#### COMPRUEBE SU COMPRENSIÓN:
1. Según el fragmento seleccionado, ¿con qué clase de sellos editoriales se sienten especialmente cómodos en El Argonauta?
2. Transcriba literalmente del fragmento seleccionado el pasaje que va desde "Necesario, para ello, el" hasta "de los ecos.", ambos incluidos.
3. Explique, conforme al fragmento seleccionado, por qué en El Argonauta están en contacto permanente con editoriales norteamericanas, francesas, inglesas y alemanas.

#### FRAGMENTO SELECCIONADO:
○ ○ ○ ○
En El Argonauta –como viene siendo ya norma entre este tipo de libreros–, se sienten “especialmente cómodos” con los sellos relativamente pequeños. Chelsea Ediciones, por ejemplo, o Blackie Books, la casa que lanzó en castellano los fenómenos editoriales (confesionales) del pianista James Rhodes. Pero la cuestión esencial es abarcar todo lo relacionado con la música, desde manuales de solfeo e instrumentos a las memorias de Neil Young, o textos especializadísimos para musicólogos. Por eso su público es tan ecléctico como los mismos palos que pueden encontrarse aquí, de la música clásica al heavy, del flamenco al jazz y el rock. Y por “el perfil tan técnico” de muchas cosas que los lectores les encargan, están en contacto permanente con editoriales norteamericanas, francesas, inglesas, alemanas… La música posee un abanico bibliográfico “gigantesco” –sólo el de las partituras de piezas clásicas es inabarcable.
Necesario, para ello, el librero como siempre se entendió, como guía y proscriptor de lo que uno está buscando, o de lo que no sabe aún que busca: la “pasión” que César y Jesús ponen a su trabajo incluye indefectiblemente dominar su territorio; no ser “expertos” en todos los posibles aspectos de la música, “porque es imposible” –aunque ambos formaron parte de algún grupo de manera amateur–, pero desde luego saber qué libros de su catálogo “van por un lado u otro, cuáles pueden funcionar en cada caso”, sea “por el prestigio de la editorial, el trabajo anterior de los autores”, etc. “La información ahora mismo es tremendamente accesible”, dice César, pero –o precisamente por ello– son esenciales los filtros que sepan distinguir las voces de los ecos.
○ ○ ○ ○
#### DATOS PROPORCIONADOS:

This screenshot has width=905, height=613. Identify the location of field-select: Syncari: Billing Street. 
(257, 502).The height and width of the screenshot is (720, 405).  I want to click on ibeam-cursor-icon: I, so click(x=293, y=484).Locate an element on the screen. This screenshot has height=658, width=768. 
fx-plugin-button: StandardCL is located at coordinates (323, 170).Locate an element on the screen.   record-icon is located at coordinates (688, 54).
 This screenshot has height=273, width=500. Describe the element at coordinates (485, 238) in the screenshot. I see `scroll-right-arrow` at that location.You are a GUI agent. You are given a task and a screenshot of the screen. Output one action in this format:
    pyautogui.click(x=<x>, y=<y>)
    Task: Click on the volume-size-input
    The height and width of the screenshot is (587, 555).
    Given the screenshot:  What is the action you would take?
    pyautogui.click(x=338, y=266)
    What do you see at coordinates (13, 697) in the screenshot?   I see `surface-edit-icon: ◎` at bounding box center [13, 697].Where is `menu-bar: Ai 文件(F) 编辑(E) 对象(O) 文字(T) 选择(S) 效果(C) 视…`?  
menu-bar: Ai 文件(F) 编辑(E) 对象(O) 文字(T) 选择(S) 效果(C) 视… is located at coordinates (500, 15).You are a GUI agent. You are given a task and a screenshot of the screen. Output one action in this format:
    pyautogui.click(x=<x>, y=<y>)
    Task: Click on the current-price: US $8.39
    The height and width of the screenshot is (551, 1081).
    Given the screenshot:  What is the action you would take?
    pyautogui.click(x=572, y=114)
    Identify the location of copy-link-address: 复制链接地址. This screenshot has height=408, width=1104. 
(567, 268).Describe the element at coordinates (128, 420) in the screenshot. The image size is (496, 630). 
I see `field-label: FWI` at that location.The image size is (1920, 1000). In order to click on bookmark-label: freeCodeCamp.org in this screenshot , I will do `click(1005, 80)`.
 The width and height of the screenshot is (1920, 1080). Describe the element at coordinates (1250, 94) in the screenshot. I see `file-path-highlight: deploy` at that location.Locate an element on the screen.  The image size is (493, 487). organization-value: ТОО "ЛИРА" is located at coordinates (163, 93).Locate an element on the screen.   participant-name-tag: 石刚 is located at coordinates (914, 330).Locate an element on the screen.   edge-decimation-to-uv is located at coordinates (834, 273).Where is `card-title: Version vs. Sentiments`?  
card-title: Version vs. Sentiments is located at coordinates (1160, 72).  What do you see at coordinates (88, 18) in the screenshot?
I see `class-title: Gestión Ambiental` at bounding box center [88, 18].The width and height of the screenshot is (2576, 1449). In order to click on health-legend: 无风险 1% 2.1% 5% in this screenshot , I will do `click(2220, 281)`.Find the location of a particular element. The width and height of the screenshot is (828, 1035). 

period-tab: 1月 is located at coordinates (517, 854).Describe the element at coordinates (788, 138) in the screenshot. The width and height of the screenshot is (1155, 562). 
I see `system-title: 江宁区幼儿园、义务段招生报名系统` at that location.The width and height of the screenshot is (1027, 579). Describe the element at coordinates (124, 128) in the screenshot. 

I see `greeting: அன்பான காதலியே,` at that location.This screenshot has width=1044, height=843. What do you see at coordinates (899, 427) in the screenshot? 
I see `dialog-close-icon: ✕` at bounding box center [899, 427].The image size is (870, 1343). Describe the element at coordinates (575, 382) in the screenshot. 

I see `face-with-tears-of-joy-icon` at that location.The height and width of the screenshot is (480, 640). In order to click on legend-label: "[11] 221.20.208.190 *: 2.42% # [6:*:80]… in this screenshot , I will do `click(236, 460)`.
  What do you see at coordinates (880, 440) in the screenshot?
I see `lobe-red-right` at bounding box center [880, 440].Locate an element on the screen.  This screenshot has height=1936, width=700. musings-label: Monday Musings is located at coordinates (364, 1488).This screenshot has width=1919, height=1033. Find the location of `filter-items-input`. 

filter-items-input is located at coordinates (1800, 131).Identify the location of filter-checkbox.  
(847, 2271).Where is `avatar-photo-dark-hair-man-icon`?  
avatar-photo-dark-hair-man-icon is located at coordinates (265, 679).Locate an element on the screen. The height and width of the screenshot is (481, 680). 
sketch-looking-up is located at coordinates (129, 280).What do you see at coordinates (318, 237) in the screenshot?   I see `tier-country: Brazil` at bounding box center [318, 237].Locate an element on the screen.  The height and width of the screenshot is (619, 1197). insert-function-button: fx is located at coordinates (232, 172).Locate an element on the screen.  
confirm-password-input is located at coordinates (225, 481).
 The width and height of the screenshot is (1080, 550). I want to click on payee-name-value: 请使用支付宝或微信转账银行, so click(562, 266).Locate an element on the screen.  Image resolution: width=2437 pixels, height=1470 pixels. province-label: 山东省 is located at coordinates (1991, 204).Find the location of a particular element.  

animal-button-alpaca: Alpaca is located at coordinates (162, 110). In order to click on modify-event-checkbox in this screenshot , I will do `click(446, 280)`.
○ ○ ○ ○
#### SUS RESPUESTAS ESCRITAS:
1. Con los sellos relativamente pequeños.

2.
Necesario, para ello, el librero como siempre se entendió, como guía y proscriptor de lo que uno está buscando, o de lo que no sabe aún que busca: la “pasión” que César y Jesús ponen a su trabajo incluye indefectiblemente dominar su territorio; no ser “expertos” en todos los posibles aspectos de la música, “porque es imposible” –aunque ambos formaron parte de algún grupo de manera amateur–, pero desde luego saber qué libros de su catálogo “van por un lado u otro, cuáles pueden funcionar en cada caso”, sea “por el prestigio de la editorial, el trabajo anterior de los autores”, etc. “La información ahora mismo es tremendamente accesible”, dice César, pero –o precisamente por ello– son esenciales los filtros que sepan distinguir las voces de los ecos.

3. Se debe al perfil tan técnico de muchas de las obras que los lectores les encargan.